«Ignoravo totalmente che il leone fosse conosciuto e fosse il
preferito (del parco), che avesse sul corpo un segnalatore e fosse
oggetto di studi prima della fine della caccia». Pur ammettendo di aver ucciso Cecil,
il dentista statunitense Walter Palmer cerca di giustificarsi mentre
gli animalisti chiedono giustizia da ogni parte del mondo.
Lui, 55enne del Minnesota, ha rilasciato un comunicato dopo essere
stato identificato dalle autorità dello Zimbabwe, che lo starebbero
ricercando. L’uomo sostiene di non essere stato ancora contattato,
neppure dalle autorità statunitensi. «Sono profondamente rammaricato
dalla morte di questo leone. Adoro e pratico con responsabilità questa
attività, sempre nel rispetto della legalità», aggiunge.
Nel 2008 Palmer (nel cerchio rosso in un’immagine d’archivio), sposato e padre di due figli, fanatico della caccia con l’arco, dovette dichiararsi colpevole dopo essere stato rinviato a giudizio per aver abbattuto due anni prima un orso nero a
oltre 60 chilometri di distanza dall’area per la quale gli era stata
rilasciata la licenza, e aver mentito a tale riguardo agli inquirenti:
gli furono inflitti un anno di libertà condizionata, una multa da circa 3.000 dollari e la restituzione dei resti del plantigrado.

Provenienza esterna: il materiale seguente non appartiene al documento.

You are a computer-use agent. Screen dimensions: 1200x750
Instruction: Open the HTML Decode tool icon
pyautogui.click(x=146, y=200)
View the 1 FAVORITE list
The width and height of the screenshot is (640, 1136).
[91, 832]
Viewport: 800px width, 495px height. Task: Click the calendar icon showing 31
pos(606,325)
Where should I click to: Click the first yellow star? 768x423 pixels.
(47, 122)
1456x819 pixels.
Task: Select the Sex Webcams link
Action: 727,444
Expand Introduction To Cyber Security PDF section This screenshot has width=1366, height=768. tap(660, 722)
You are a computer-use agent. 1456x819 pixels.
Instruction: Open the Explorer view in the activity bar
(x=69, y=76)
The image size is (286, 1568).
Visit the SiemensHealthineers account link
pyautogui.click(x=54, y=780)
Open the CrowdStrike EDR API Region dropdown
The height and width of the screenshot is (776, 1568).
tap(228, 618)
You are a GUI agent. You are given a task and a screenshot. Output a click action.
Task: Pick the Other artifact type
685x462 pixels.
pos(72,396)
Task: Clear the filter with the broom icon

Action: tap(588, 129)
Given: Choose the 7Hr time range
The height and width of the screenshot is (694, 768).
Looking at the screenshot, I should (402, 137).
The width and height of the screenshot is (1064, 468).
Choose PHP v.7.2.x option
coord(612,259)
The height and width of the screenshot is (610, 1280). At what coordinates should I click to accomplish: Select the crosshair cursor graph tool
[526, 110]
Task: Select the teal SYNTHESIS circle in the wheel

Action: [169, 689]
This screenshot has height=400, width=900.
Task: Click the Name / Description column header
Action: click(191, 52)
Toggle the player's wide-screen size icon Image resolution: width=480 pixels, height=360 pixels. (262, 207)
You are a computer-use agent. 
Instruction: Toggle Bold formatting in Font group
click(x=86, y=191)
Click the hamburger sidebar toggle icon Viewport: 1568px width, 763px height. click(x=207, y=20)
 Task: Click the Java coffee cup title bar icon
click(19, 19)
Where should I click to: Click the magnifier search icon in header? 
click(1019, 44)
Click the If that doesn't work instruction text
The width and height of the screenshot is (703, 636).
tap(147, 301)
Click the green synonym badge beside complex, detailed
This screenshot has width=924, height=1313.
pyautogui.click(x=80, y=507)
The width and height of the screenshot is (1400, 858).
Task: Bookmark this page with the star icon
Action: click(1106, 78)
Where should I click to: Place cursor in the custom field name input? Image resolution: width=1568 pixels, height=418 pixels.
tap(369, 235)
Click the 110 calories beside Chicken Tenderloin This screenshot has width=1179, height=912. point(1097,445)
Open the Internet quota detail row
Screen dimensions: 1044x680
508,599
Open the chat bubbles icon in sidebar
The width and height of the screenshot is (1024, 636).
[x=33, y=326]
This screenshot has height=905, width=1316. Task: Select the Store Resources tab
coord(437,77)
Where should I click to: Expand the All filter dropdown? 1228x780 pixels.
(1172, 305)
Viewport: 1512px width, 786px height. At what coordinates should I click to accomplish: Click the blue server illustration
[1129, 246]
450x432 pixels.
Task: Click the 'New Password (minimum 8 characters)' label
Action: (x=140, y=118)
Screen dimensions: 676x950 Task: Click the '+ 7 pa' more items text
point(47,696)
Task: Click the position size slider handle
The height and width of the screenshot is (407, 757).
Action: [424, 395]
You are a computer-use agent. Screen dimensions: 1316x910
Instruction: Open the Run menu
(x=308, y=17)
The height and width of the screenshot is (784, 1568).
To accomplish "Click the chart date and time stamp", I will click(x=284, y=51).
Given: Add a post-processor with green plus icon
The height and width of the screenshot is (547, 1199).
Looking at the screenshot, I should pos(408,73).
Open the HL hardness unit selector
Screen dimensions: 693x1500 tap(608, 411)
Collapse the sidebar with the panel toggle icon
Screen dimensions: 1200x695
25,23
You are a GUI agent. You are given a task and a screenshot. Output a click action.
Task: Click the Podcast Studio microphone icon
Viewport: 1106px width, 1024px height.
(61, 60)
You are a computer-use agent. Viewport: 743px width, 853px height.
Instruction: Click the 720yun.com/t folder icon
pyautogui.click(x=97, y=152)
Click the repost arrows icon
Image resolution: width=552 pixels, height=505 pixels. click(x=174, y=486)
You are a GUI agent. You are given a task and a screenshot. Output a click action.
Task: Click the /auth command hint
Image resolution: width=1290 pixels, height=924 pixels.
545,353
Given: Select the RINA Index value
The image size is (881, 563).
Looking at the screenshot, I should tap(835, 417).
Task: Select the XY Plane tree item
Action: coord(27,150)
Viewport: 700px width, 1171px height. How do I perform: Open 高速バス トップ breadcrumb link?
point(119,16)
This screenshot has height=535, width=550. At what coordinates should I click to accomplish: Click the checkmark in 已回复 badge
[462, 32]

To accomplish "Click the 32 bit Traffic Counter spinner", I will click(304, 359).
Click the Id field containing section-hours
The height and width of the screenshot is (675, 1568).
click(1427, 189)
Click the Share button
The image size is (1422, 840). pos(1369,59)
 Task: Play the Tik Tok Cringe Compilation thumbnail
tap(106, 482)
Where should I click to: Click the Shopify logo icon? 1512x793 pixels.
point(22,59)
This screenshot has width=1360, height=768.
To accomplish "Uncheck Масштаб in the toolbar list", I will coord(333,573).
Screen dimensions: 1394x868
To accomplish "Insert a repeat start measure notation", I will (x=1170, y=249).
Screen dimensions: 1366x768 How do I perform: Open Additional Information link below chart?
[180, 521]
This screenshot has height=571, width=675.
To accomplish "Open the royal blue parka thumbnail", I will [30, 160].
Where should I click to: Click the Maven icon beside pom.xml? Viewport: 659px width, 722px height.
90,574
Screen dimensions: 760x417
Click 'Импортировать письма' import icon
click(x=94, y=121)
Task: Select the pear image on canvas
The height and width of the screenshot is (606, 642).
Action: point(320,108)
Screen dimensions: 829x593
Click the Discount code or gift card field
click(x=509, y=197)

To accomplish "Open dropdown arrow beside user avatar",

Ora rischia davvero grosso visto che Cecil era un maturo leone molto
conosciuto nel Paese d’origine, quasi un suo simbolo, amatissimo da
turisti e appassionati di natura, e per di più coinvolto in un programma
di ricerca biologica condotto dall’Università di Oxford. In Zimbabwe
sono già stati fermate due persone che lo avrebbero aiutato nell’impresa,
un cacciatore professionista (nella foto sotto) e un fattore locale,
comparsi in tribunale e rilasciati su cauzione. I due dovranno
comparire di nuovo in aula il 5 agosto e rischiano fino a 15 anni di carcere. Palmer ha lasciato lo Zimbabwe ma potrebbe comunque dover affrontare accuse formali.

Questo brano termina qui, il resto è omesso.